Tasks to carry out —
(a) In the proton therapy abstract, what is named as a major delivery bottleneck in pencil beam scanning systems?
(b) Write the next part of the proton therapy abstract, picking up after its last sentence.

Excerpt to read —
━━━━━━━━

Paper Proffered Program Therapy Physics

Energy Layer Optimization for IMPT Based on a Mixed-Integer Model and Variational Quantum Computing

Abstract
Purpose

Intensity-modulated proton therapy (IMPT) provides superior dose conformity and sparing of healthy tissues compared with photon radiotherapy. Improving delivery efficiency is clinically important for reducing motion-induced uncertainties, enhancing plan robustness, and improving patient comfort, particularly in breath-hold treatments. In pencil beam scanning systems, long energy switching times remain a major delivery bottleneck, making energy-layer optimization a critical strategy for accelerating IMPT delivery. To address this challenge, we propose a quantum computing–based optimization framework for IMPT energy-layer reduction, which integrates mixed-integer modeling with variational quantum algorithms to efficiently handle the associated combinatorial complexity.

Methods

The energy-layer optimization problem is formulated as a mixed-integer optimization model, where continuous variables represent beam intensities and binary variables indicate energy-layer selection. An iterative convex relaxation strategy is first employed to decouple dose–volume constraints. The resulting problem is solved using the alternating direction method of multipliers (ADMM), which separates beam intensity optimization under minimum monitor unit (MMU) constraints from discrete energy-layer selection. The MMU-constrained beam intensity subproblem either admits a closed-form solution or is efficiently solved using the conjugate gradient method. Meanwhile, the energy-layer selection subproblem is reformulated as a quadratic unconstrained binary optimization (QUBO) problem and solved using variational quantum algorithms, such as the Quantum Approximate Optimization Algorithm (QAOA), enabling efficient exploration of the associated combinatorial search space.

━━━━━━━━

Exercise data —
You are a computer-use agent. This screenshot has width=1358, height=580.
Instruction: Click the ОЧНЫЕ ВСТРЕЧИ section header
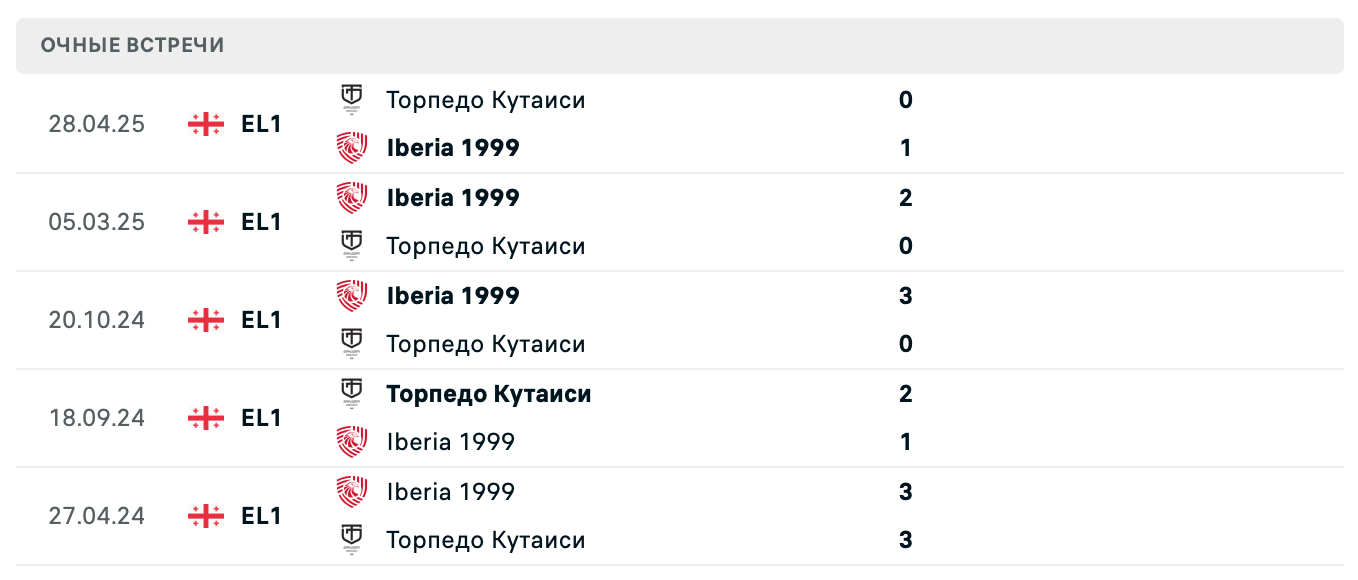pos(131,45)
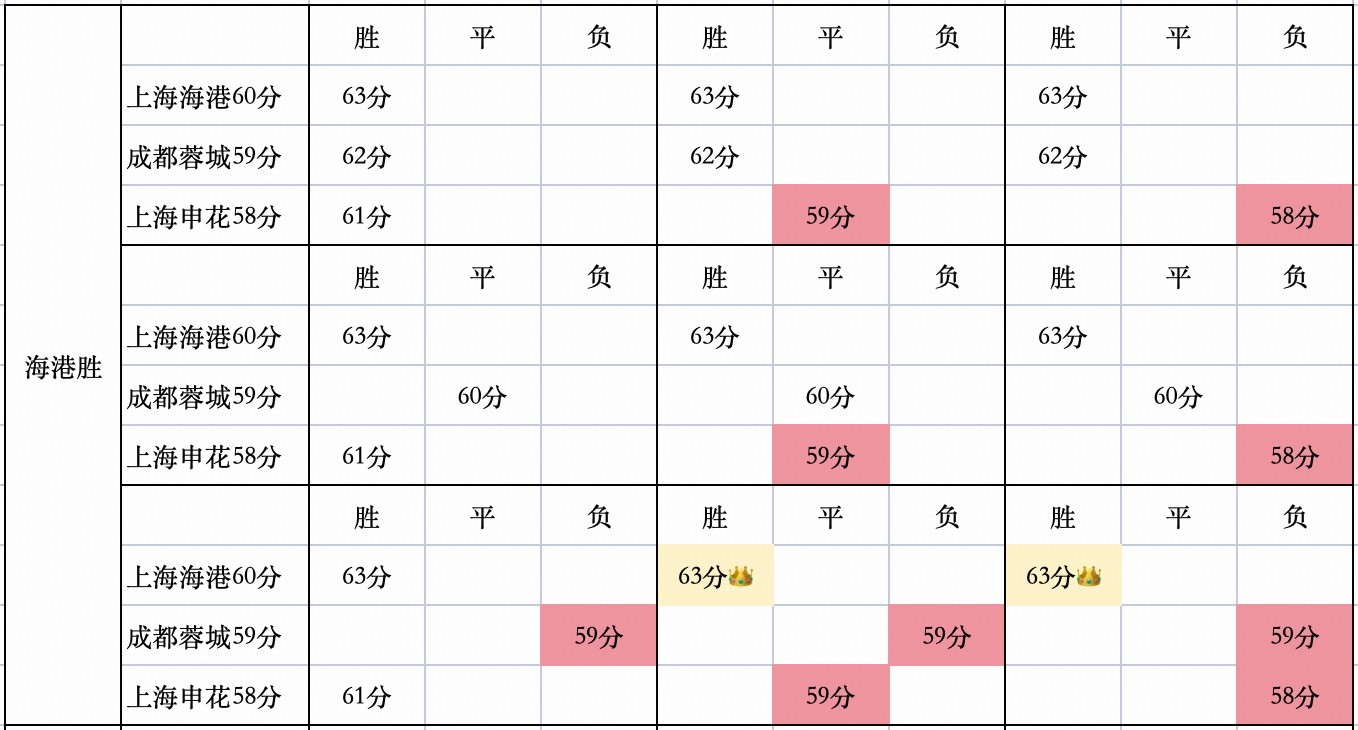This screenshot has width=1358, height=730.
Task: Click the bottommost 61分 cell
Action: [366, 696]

━━━━━━━━

Answer list —
(a) Long energy switching times.

(b)
Results

The proposed framework achieves plan quality comparable to conventional IMPT planning and CARD while substantially reducing the number of energy layers. For head-and-neck and lung cases, the number of energy layers is reduced to 35 from 61/41 and 56/40, respectively. This reduction leads to shorter beam delivery times, decreasing from 100.6 s and 232.0 s to 90.7 s and 215.5 s.

Conclusion

A quantum computing–based method for IMPT energy-layer optimization is presented, demonstrating improved delivery efficiency without compromising plan quality.